***** Input data

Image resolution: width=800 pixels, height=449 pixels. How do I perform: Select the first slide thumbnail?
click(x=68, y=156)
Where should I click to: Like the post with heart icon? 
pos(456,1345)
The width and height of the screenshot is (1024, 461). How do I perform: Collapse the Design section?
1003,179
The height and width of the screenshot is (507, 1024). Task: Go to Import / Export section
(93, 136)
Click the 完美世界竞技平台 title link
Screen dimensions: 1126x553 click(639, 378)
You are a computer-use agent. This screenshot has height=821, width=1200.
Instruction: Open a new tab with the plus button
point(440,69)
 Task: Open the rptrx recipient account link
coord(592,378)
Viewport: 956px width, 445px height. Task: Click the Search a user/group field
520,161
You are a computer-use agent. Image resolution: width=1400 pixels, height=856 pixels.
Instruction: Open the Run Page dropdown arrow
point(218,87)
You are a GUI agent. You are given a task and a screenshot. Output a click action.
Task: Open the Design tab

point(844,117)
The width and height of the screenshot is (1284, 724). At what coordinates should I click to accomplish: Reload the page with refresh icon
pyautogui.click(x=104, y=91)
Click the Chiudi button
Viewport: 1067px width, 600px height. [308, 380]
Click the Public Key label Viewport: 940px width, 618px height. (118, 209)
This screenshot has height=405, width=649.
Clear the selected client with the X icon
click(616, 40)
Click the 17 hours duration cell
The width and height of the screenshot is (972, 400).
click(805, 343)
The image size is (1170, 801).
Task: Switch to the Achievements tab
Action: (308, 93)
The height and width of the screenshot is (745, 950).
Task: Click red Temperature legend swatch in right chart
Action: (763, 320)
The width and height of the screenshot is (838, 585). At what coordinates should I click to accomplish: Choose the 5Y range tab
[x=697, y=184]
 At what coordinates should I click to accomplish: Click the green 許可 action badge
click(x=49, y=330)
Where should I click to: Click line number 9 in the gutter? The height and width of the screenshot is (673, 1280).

**********

Required action: Would you please return all lines of the data that include the word "This"?

Response area:
You are a computer-use agent. This screenshot has height=821, width=1200.
This screenshot has height=405, width=649.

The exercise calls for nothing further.